--- START ---
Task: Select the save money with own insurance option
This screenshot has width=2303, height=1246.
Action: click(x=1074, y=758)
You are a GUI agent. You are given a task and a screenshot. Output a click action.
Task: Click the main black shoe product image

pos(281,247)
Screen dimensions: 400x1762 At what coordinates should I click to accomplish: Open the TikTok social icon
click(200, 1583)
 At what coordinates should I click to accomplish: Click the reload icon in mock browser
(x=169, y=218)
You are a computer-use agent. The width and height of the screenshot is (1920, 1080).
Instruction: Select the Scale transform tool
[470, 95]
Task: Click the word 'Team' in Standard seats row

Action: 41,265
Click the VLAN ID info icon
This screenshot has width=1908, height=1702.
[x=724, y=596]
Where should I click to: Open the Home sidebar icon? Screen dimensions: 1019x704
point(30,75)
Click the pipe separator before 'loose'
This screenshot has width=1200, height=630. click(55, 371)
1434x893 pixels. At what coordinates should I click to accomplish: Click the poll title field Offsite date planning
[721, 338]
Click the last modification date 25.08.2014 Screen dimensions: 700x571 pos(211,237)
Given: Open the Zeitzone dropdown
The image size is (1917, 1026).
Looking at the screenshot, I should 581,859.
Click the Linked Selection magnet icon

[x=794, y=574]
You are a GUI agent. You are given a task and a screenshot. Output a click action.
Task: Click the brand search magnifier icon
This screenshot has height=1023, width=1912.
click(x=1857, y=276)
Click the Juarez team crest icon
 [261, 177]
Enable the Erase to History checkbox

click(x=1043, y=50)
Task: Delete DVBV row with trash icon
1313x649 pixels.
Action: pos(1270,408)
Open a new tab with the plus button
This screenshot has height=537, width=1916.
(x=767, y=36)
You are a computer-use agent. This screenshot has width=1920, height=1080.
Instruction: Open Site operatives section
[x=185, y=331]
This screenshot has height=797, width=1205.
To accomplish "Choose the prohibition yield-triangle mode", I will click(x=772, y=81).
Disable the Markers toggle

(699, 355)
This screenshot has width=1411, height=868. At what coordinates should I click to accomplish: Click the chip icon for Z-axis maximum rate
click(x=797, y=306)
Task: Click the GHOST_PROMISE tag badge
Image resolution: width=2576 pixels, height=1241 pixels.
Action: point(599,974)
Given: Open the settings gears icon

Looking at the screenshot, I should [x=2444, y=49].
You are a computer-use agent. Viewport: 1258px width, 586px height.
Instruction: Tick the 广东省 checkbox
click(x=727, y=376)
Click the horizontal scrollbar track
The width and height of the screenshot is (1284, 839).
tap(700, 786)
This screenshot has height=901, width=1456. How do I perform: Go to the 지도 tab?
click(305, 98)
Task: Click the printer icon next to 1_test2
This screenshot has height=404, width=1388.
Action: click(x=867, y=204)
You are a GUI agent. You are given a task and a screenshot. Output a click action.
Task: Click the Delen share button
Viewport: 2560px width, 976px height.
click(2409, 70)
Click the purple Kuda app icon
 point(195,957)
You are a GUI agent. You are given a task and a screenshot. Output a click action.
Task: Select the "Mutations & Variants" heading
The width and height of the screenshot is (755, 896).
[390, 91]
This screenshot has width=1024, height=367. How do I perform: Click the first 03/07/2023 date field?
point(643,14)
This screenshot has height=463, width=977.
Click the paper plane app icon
--- END ---
§ EXERCISE:
Reproduce the entries above verbatim, starting at the line containing "Enable the Erase to History checkbox" and ending at the line containing "Action: point(599,974)", both included.

§ SOLUTION BELOW:
Enable the Erase to History checkbox

click(x=1043, y=50)
Task: Delete DVBV row with trash icon
1313x649 pixels.
Action: pos(1270,408)
Open a new tab with the plus button
This screenshot has height=537, width=1916.
(x=767, y=36)
You are a computer-use agent. This screenshot has width=1920, height=1080.
Instruction: Open Site operatives section
[x=185, y=331]
This screenshot has height=797, width=1205.
To accomplish "Choose the prohibition yield-triangle mode", I will click(x=772, y=81).
Disable the Markers toggle

(699, 355)
This screenshot has width=1411, height=868. At what coordinates should I click to accomplish: Click the chip icon for Z-axis maximum rate
click(x=797, y=306)
Task: Click the GHOST_PROMISE tag badge
Image resolution: width=2576 pixels, height=1241 pixels.
Action: point(599,974)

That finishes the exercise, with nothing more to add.